■ **THE DATA**

((

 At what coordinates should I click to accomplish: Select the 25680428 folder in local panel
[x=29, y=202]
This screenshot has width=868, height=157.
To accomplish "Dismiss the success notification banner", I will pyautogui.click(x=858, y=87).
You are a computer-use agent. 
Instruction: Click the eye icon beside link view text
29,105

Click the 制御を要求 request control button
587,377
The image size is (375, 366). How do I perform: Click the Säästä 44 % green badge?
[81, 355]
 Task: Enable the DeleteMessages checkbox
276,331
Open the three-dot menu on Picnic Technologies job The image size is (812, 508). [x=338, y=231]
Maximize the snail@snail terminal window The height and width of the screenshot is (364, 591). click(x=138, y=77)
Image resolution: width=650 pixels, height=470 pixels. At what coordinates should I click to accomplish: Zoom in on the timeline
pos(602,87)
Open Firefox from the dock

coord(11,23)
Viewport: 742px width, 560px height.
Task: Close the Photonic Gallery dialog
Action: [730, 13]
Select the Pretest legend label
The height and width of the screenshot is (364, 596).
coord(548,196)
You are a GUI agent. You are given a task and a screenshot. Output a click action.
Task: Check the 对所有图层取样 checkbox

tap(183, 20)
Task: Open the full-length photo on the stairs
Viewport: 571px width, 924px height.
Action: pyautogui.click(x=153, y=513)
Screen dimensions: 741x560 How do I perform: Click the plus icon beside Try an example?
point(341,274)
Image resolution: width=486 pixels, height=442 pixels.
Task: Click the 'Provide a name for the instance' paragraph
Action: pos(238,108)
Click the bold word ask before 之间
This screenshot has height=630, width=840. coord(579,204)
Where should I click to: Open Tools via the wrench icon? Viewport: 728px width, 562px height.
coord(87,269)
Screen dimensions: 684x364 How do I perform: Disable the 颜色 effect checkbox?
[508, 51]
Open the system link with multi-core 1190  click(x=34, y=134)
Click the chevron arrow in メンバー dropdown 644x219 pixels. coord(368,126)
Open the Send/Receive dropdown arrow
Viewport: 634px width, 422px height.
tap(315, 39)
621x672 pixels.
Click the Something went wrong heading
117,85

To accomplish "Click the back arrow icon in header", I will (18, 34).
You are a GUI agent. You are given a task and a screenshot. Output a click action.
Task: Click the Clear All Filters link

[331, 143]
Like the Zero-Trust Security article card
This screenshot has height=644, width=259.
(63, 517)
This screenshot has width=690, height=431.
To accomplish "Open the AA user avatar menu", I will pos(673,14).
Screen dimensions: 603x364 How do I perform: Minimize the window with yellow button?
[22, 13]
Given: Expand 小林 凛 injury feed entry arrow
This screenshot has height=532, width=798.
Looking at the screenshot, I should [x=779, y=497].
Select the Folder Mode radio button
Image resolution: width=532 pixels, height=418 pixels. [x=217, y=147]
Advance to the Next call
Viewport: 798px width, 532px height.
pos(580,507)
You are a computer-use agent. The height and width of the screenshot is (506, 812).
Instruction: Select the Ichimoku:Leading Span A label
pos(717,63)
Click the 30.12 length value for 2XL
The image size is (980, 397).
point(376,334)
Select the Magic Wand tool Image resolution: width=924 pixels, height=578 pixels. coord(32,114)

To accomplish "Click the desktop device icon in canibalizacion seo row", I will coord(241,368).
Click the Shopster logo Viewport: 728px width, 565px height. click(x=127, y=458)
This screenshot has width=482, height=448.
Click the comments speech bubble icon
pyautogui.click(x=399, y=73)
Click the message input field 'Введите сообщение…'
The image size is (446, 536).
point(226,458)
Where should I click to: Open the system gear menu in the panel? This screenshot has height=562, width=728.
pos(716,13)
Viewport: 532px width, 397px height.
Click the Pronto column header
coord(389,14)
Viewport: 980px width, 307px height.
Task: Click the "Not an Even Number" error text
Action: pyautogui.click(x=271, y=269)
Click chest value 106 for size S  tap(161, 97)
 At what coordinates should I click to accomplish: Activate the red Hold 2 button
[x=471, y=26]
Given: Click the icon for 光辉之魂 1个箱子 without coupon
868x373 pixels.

))

■ **EXERCISE REQUIREMENTS**
Reproduce exactly the section above that begins at the line containing "Given: Expand 小林 凛 injury feed entry arrow" and ends at the line containing "Select the Magic", leaving out all other lines.

■ **SOLUTION TO THIS PROBLEM**
Given: Expand 小林 凛 injury feed entry arrow
This screenshot has height=532, width=798.
Looking at the screenshot, I should [x=779, y=497].
Select the Folder Mode radio button
Image resolution: width=532 pixels, height=418 pixels. [x=217, y=147]
Advance to the Next call
Viewport: 798px width, 532px height.
pos(580,507)
You are a computer-use agent. The height and width of the screenshot is (506, 812).
Instruction: Select the Ichimoku:Leading Span A label
pos(717,63)
Click the 30.12 length value for 2XL
The image size is (980, 397).
point(376,334)
Select the Magic Wand tool Image resolution: width=924 pixels, height=578 pixels. coord(32,114)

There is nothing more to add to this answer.